Just as casually, he let go. “Darlin’, I personally love the ghost
theory better, too. Tell you the truth, I’m very curious as to any
specteral wanderers wandering Kouzlo Noc . Care to take a
stroll around the castle cemetery and see what pops up?”
    I winced. “Not sure ‘pops up’ is exactly what
I need to see happening in a graveyard but I do like the idea of
exploring.” I linked my arm through his. “Lead on, burglar
boy.”

Chapter 2
     
     
    Within six seconds I was rethinking this
whole stroll around the graveyard. To begin with, I didn’t see a
single grave worthy of a digital click from even a throw-away
camera—unless I wanted promo for a bad slasher movie. This cemetery
must have been intended for the dregs of society. Every headstone
was chipped or cracked into pieces. Not even foot markers had
remained intact through the centuries. Broken bottles decorated the
headstones and vines strangled the larger pieces of stone,
effectively blocking inscriptions and epitaphs from the few curious
souls seeking a shred of history.
    Graveyards aren’t normally party sites, but
this untended, ignored plot of land was—to put it mildly—sad.

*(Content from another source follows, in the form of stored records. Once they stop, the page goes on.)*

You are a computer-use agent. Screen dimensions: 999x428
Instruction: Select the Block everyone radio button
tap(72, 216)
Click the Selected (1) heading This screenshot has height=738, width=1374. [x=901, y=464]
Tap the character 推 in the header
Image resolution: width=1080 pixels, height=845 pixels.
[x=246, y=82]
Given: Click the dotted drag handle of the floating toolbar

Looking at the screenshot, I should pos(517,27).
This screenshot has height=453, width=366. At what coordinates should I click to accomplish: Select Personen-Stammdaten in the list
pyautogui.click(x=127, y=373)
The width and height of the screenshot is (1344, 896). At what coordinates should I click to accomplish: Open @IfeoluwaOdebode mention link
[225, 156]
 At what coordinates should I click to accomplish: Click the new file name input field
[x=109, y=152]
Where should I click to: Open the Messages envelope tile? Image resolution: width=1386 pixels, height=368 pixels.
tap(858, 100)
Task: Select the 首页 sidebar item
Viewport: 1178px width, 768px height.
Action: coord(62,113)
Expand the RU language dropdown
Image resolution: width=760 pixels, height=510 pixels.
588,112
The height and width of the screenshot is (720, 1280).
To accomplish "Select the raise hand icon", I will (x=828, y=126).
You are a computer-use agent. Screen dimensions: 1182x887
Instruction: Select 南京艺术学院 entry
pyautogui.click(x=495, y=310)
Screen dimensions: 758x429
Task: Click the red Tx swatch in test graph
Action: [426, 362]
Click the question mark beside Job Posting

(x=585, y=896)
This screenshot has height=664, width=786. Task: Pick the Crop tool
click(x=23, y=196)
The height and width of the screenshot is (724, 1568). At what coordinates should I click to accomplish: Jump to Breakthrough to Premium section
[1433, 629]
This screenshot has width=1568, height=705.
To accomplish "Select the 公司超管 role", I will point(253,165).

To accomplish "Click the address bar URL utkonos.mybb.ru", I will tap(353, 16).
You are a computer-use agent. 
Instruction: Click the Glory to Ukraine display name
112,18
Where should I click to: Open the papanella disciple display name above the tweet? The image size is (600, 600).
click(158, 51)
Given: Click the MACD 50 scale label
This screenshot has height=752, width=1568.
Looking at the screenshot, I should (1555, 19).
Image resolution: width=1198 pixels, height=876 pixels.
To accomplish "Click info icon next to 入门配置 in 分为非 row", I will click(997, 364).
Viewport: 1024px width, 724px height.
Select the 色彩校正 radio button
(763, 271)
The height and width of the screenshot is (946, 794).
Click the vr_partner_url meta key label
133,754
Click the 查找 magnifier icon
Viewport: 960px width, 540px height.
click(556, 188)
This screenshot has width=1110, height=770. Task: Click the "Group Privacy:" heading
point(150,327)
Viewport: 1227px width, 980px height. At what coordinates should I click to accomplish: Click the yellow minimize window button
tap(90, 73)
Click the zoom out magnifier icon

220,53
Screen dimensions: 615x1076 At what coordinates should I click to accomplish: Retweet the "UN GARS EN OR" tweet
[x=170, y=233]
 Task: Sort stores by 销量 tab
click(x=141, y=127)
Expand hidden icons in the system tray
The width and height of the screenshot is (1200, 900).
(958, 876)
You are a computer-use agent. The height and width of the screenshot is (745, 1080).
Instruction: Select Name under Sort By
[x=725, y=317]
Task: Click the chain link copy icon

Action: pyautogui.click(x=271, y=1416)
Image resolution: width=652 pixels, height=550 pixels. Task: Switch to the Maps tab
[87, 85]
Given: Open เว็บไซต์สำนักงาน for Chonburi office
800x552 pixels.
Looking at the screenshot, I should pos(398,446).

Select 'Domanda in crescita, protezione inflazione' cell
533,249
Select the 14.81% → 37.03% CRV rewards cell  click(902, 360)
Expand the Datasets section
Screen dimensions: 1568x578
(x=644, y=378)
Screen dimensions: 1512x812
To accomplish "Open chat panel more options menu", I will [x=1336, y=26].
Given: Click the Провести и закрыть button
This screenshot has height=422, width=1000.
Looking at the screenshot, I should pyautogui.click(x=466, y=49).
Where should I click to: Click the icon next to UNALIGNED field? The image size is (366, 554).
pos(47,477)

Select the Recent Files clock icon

Johnny pushed aside a particularly annoying vine and we both nearly
fell over partially-intact headstones. Since the epitaphs were in
Czech the words were somewhat unintelligible to me, but the carved
numerals were easily deciphered. 1721-1764. 1725-1780. Odd. The
graveyard was such a mess I would have expected to find that the
dates were more in line with much earlier centuries, perhaps even
from the medieval period. Johnny knelt down to inspect a marker,
while I sidestepped the two headstones and walked a few steps
further. More Eighteenth Century dates. I wandered through this
forgotten piece of history, pushing away the dead greenery and the
piles of dirt that clung to the stones. Everything was
Seventeen-such-and-such to Seventeen-so-and-so.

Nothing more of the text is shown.